How many lines of the material below contain the string "height", with case counting? Reply with the number only.

### AVAILABLE DATA
* start *
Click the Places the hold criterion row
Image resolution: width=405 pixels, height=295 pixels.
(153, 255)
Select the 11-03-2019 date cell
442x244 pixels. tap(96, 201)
* end *
* start *
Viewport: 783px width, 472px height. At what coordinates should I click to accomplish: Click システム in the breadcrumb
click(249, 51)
* end *
### THE REPLY
2